Records drawn from a dataset
■ ■ ■ ■

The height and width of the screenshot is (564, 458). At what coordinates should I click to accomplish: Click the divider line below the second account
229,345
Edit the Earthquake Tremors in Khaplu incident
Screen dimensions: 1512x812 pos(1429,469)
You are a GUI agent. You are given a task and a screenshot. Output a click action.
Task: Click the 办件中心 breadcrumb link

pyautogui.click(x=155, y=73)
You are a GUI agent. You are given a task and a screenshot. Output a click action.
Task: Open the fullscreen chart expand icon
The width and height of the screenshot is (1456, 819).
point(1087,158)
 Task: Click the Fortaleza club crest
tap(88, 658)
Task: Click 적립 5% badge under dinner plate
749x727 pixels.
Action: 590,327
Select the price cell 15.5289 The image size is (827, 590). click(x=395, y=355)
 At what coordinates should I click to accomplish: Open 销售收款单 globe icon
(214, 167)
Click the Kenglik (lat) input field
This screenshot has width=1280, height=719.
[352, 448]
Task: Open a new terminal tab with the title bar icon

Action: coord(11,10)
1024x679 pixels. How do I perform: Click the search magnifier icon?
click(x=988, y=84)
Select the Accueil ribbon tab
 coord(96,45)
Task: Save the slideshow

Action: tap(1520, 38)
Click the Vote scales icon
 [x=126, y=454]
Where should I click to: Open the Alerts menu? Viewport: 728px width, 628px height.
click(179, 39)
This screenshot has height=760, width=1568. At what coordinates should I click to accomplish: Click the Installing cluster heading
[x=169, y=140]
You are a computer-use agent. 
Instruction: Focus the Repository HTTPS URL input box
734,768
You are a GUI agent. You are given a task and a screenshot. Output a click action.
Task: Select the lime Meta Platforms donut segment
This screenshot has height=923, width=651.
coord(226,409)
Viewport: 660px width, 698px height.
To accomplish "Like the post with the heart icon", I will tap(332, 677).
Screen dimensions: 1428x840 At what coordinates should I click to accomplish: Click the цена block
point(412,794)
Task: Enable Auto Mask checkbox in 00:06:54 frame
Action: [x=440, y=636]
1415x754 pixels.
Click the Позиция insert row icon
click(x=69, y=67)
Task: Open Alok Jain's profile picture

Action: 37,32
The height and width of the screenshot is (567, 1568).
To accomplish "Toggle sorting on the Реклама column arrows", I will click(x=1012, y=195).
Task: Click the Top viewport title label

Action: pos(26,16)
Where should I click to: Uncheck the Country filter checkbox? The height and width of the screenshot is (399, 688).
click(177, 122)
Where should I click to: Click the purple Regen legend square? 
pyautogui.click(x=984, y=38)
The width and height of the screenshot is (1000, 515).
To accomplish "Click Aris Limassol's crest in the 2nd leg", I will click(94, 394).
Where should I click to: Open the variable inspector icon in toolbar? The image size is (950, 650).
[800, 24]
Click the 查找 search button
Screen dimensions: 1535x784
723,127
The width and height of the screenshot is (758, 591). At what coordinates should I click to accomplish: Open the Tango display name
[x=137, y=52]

■ ■ ■ ■

Please output exactly the lines between the one holding "The height and width of the screenshot is (567, 1568)." and the one holding "The width and height of the screenshot is (1000, 515)." in the records above, inclusive, and nothing more.

EXERCISE RESPONSE
The height and width of the screenshot is (567, 1568).
To accomplish "Toggle sorting on the Реклама column arrows", I will click(x=1012, y=195).
Task: Click the Top viewport title label

Action: pos(26,16)
Where should I click to: Uncheck the Country filter checkbox? The height and width of the screenshot is (399, 688).
click(177, 122)
Where should I click to: Click the purple Regen legend square? 
pyautogui.click(x=984, y=38)
The width and height of the screenshot is (1000, 515).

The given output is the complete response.